**PROMPT A**
In the thread on Sobolev functions, which theorem does the reply say is all that is needed?

**PAGE TEXT**

====

Let $u$, $v\in W^{1,2}(\Omega)$ be two non-negative sobolev functions. We define $$ w:= \begin{cases} u&\text{ if }u\leq v\\ v&\text{ if }v\leq u \end{cases} $$ Let $$ P:=\{x\in\Omega,\, u\leq v\}\,\,Q:=\{x\in\Omega,\,v>u\} $$ Then, can we have $w\in W^{1,2}(\Omega)$ as well? Moreover, can we have $$ \|\nabla w\|^2_{L^2(\Omega)}=\|\nabla u\|^2_{L^2(P)}+\|\nabla v\|^2_{L^2(Q)} $$ too?
Here my $\Omega\subset \mathbb R^N$ is open bounded with smooth boundary. And my $N=1$ or $N=2$.
We just need Stampacchia's theorem:
The proof should be straightforward if one knows something about absolutely continuous functions. See for example the book Partial Differential Equations by Evans for the $C^1$ case and Weakly Differentiable Functions by Ziemer for the general case.

====

**PROMPT B**
Reproduce, line for line, the records between the line containing "I want to click on preview-result: Preview" and the line containing "value-tag: AEM + Analytics ✕ is", inclusive.

**STORED DATA**
====

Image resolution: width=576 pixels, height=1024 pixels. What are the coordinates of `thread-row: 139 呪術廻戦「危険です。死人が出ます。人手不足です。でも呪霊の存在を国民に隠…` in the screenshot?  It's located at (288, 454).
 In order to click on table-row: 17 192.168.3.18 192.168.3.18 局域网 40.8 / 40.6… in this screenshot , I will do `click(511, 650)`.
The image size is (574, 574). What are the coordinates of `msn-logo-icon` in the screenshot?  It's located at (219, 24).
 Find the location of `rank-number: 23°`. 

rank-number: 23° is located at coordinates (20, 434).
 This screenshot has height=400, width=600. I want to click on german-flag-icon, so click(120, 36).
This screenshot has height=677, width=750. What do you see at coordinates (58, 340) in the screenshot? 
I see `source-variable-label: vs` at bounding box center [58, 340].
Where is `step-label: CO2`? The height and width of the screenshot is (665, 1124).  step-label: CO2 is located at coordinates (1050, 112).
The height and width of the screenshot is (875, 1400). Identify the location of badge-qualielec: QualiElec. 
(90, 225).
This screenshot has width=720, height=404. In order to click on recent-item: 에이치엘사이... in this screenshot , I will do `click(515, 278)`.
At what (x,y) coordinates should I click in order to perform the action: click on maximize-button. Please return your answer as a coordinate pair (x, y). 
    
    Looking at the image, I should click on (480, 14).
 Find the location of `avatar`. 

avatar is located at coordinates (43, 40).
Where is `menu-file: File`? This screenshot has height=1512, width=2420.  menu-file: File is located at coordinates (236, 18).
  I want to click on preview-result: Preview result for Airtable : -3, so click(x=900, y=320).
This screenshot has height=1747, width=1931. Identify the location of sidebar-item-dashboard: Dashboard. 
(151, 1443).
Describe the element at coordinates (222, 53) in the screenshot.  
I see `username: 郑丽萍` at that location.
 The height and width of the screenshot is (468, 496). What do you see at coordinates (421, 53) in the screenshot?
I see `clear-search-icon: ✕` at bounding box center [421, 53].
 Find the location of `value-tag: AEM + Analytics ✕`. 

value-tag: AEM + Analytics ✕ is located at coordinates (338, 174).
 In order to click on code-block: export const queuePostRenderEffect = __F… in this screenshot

====

**ANSWER BOX A**
Stampacchia's theorem.

**ANSWER BOX B**
  I want to click on preview-result: Preview result for Airtable : -3, so click(x=900, y=320).
This screenshot has height=1747, width=1931. Identify the location of sidebar-item-dashboard: Dashboard. 
(151, 1443).
Describe the element at coordinates (222, 53) in the screenshot.  
I see `username: 郑丽萍` at that location.
 The height and width of the screenshot is (468, 496). What do you see at coordinates (421, 53) in the screenshot?
I see `clear-search-icon: ✕` at bounding box center [421, 53].
 Find the location of `value-tag: AEM + Analytics ✕`. 

value-tag: AEM + Analytics ✕ is located at coordinates (338, 174).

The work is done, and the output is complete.